# A good camo face mask.



## inbowrange (Sep 11, 2007)

I don't use a face mask normally but i want to get one. The ones i've looked at i'm worried that my string will pull it when i shoot. Any suggestions on a good one that I don't have to worry about?


----------



## middlefork (Nov 2, 2008)

I favor a good beard! :O||:


----------



## swbuckmaster (Sep 14, 2007)

+1 on the beard

Havent found a mask that doesn't get in the way, to hot to wear, or doesn't itch.


----------



## TEX-O-BOB (Sep 12, 2007)

I hate a mask as well. If I wear any face camo at all it's always been the face paint. Just a little black under my eyes and on the highlights of my cheeks and grey/green everywhere else.

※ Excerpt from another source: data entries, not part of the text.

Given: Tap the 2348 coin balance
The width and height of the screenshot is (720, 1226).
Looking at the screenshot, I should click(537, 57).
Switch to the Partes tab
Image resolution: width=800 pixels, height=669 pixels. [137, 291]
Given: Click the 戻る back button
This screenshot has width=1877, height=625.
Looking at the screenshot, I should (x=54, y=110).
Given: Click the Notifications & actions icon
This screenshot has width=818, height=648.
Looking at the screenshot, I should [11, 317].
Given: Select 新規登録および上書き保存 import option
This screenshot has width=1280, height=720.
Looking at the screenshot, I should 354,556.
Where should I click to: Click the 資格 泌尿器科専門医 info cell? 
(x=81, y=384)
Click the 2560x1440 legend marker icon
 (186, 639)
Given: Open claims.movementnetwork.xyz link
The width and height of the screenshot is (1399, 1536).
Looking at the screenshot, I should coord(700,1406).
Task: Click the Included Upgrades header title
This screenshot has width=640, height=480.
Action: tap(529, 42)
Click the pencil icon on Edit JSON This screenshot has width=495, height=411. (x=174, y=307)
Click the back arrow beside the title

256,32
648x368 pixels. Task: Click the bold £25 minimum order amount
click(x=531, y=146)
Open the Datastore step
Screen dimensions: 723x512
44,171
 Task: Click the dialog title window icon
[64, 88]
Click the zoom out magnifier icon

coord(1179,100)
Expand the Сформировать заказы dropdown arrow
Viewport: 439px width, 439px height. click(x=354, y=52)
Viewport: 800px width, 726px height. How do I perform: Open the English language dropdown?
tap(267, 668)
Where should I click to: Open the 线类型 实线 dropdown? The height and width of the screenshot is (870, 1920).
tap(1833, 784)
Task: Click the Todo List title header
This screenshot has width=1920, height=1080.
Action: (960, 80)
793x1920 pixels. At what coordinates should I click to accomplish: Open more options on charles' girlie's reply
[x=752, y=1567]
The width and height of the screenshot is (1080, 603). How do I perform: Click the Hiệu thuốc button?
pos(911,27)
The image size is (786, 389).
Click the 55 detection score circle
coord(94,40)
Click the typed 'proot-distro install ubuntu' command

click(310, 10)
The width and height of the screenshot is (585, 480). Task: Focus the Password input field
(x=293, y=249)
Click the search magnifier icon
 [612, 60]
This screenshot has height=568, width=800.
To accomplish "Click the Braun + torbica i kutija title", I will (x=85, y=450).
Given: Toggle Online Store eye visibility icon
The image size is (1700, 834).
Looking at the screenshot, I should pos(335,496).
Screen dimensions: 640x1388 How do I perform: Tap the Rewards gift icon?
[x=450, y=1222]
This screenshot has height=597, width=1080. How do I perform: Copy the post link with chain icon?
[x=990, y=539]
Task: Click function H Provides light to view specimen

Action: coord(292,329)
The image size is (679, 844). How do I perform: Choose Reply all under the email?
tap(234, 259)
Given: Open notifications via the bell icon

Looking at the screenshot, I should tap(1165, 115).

See, no more me! If it wasn't for my teeth I'd be invisible.


----------



## bowhunt3r4l1f3 (Jan 12, 2011)

I think the mustache is what really hides you! Too bad my facial hair is blonde and red.


----------



## inbowrange (Sep 11, 2007)

Is face paint a pain in the butt to clean up every night?


----------



## TEX-O-BOB (Sep 12, 2007)

inbowrange said:


> Is face paint a pain in the butt to clean up every night?


Not really, a good bowhunter always has baby wipes. They clean yer face perty good too.


----------



## richardjb (Apr 1, 2008)

inbowrange said:


> Is face paint a pain in the butt to clean up every night?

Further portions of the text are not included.